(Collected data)
● ● ● ● ●
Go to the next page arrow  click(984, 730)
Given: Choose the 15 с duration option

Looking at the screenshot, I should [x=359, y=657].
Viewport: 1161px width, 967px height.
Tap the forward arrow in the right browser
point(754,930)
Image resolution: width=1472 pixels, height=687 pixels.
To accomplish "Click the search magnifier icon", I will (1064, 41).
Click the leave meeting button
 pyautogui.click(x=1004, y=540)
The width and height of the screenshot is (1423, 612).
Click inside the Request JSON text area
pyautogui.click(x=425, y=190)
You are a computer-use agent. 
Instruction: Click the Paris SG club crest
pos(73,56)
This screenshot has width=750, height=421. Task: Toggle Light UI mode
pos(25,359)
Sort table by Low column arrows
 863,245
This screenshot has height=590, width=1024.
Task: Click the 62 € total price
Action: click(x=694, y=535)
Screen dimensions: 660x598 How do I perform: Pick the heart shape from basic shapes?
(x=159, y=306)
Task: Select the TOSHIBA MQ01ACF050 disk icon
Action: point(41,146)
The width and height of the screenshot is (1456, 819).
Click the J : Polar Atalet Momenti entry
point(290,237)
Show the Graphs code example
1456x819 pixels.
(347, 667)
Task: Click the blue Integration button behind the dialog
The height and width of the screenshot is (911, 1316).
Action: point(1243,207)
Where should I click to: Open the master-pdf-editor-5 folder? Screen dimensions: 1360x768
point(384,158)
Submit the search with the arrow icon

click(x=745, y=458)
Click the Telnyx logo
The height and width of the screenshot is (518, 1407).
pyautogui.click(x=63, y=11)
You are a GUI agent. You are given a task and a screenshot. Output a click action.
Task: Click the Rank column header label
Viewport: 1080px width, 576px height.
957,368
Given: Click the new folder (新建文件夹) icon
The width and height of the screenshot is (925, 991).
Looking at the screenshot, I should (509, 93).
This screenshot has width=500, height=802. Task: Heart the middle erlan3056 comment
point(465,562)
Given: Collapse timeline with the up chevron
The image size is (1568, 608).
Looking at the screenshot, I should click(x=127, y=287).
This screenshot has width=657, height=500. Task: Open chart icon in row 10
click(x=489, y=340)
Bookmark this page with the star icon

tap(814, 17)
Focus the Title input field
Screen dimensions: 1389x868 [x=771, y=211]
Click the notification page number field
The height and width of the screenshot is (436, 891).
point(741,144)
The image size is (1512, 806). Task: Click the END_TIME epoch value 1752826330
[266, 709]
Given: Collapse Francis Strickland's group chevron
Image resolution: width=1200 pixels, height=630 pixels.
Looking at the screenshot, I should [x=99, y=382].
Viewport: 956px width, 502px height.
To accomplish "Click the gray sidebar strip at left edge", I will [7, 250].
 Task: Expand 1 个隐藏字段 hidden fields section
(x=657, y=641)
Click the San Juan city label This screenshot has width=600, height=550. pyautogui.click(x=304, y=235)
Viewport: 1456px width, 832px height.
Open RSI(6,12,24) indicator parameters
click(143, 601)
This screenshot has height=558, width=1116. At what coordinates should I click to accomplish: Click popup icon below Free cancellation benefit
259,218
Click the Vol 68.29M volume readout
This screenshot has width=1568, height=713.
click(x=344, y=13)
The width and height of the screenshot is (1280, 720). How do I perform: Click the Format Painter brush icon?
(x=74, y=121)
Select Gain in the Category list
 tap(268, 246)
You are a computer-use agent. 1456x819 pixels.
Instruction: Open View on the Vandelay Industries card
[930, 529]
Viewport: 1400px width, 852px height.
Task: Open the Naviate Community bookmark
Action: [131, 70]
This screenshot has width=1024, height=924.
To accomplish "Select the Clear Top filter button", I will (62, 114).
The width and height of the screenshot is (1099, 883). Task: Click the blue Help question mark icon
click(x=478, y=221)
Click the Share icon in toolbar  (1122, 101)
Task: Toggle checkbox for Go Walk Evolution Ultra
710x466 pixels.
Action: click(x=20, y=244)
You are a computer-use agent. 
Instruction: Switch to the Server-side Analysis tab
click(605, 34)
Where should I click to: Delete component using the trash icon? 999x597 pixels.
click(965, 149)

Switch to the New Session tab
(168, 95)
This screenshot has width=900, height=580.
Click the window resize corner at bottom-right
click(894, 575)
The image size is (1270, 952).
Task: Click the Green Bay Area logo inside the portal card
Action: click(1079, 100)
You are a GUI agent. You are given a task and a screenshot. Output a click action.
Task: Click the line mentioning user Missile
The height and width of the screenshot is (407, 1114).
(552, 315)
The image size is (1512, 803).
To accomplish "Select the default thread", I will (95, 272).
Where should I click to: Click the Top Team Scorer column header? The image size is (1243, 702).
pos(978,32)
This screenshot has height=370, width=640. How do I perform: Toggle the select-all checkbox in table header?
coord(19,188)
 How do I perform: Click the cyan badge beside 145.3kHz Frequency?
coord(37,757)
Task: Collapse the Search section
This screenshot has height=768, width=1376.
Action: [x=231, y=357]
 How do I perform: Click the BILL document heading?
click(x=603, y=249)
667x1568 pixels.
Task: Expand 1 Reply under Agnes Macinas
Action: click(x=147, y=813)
● ● ● ● ●
• To do:
Rewrite all the items with "How do I perform" changed to "How can I perform" wherever it occurs, leaving everything else as it is.

• Exercise answer:
Go to the next page arrow  click(984, 730)
Given: Choose the 15 с duration option

Looking at the screenshot, I should [x=359, y=657].
Viewport: 1161px width, 967px height.
Tap the forward arrow in the right browser
point(754,930)
Image resolution: width=1472 pixels, height=687 pixels.
To accomplish "Click the search magnifier icon", I will (1064, 41).
Click the leave meeting button
 pyautogui.click(x=1004, y=540)
The width and height of the screenshot is (1423, 612).
Click inside the Request JSON text area
pyautogui.click(x=425, y=190)
You are a computer-use agent. 
Instruction: Click the Paris SG club crest
pos(73,56)
This screenshot has width=750, height=421. Task: Toggle Light UI mode
pos(25,359)
Sort table by Low column arrows
 863,245
This screenshot has height=590, width=1024.
Task: Click the 62 € total price
Action: click(x=694, y=535)
Screen dimensions: 660x598 How can I perform: Pick the heart shape from basic shapes?
(x=159, y=306)
Task: Select the TOSHIBA MQ01ACF050 disk icon
Action: point(41,146)
The width and height of the screenshot is (1456, 819).
Click the J : Polar Atalet Momenti entry
point(290,237)
Show the Graphs code example
1456x819 pixels.
(347, 667)
Task: Click the blue Integration button behind the dialog
The height and width of the screenshot is (911, 1316).
Action: point(1243,207)
Where should I click to: Open the master-pdf-editor-5 folder? Screen dimensions: 1360x768
point(384,158)
Submit the search with the arrow icon

click(x=745, y=458)
Click the Telnyx logo
The height and width of the screenshot is (518, 1407).
pyautogui.click(x=63, y=11)
You are a GUI agent. You are given a task and a screenshot. Output a click action.
Task: Click the Rank column header label
Viewport: 1080px width, 576px height.
957,368
Given: Click the new folder (新建文件夹) icon
The width and height of the screenshot is (925, 991).
Looking at the screenshot, I should (509, 93).
This screenshot has width=500, height=802. Task: Heart the middle erlan3056 comment
point(465,562)
Given: Collapse timeline with the up chevron
The image size is (1568, 608).
Looking at the screenshot, I should click(x=127, y=287).
This screenshot has width=657, height=500. Task: Open chart icon in row 10
click(x=489, y=340)
Bookmark this page with the star icon

tap(814, 17)
Focus the Title input field
Screen dimensions: 1389x868 [x=771, y=211]
Click the notification page number field
The height and width of the screenshot is (436, 891).
point(741,144)
The image size is (1512, 806). Task: Click the END_TIME epoch value 1752826330
[266, 709]
Given: Collapse Francis Strickland's group chevron
Image resolution: width=1200 pixels, height=630 pixels.
Looking at the screenshot, I should [x=99, y=382].
Viewport: 956px width, 502px height.
To accomplish "Click the gray sidebar strip at left edge", I will [7, 250].
 Task: Expand 1 个隐藏字段 hidden fields section
(x=657, y=641)
Click the San Juan city label This screenshot has width=600, height=550. pyautogui.click(x=304, y=235)
Viewport: 1456px width, 832px height.
Open RSI(6,12,24) indicator parameters
click(143, 601)
This screenshot has height=558, width=1116. At what coordinates should I click to accomplish: Click popup icon below Free cancellation benefit
259,218
Click the Vol 68.29M volume readout
This screenshot has width=1568, height=713.
click(x=344, y=13)
The width and height of the screenshot is (1280, 720). How can I perform: Click the Format Painter brush icon?
(x=74, y=121)
Select Gain in the Category list
 tap(268, 246)
You are a computer-use agent. 1456x819 pixels.
Instruction: Open View on the Vandelay Industries card
[930, 529]
Viewport: 1400px width, 852px height.
Task: Open the Naviate Community bookmark
Action: [131, 70]
This screenshot has width=1024, height=924.
To accomplish "Select the Clear Top filter button", I will (62, 114).
The width and height of the screenshot is (1099, 883). Task: Click the blue Help question mark icon
click(x=478, y=221)
Click the Share icon in toolbar  (1122, 101)
Task: Toggle checkbox for Go Walk Evolution Ultra
710x466 pixels.
Action: click(x=20, y=244)
You are a computer-use agent. 
Instruction: Switch to the Server-side Analysis tab
click(605, 34)
Where should I click to: Delete component using the trash icon? 999x597 pixels.
click(965, 149)

Switch to the New Session tab
(168, 95)
This screenshot has width=900, height=580.
Click the window resize corner at bottom-right
click(894, 575)
The image size is (1270, 952).
Task: Click the Green Bay Area logo inside the portal card
Action: click(1079, 100)
You are a GUI agent. You are given a task and a screenshot. Output a click action.
Task: Click the line mentioning user Missile
The height and width of the screenshot is (407, 1114).
(552, 315)
The image size is (1512, 803).
To accomplish "Select the default thread", I will (95, 272).
Where should I click to: Click the Top Team Scorer column header? The image size is (1243, 702).
pos(978,32)
This screenshot has height=370, width=640. How can I perform: Toggle the select-all checkbox in table header?
coord(19,188)
 How can I perform: Click the cyan badge beside 145.3kHz Frequency?
coord(37,757)
Task: Collapse the Search section
This screenshot has height=768, width=1376.
Action: [x=231, y=357]
 How can I perform: Click the BILL document heading?
click(x=603, y=249)
667x1568 pixels.
Task: Expand 1 Reply under Agnes Macinas
Action: click(x=147, y=813)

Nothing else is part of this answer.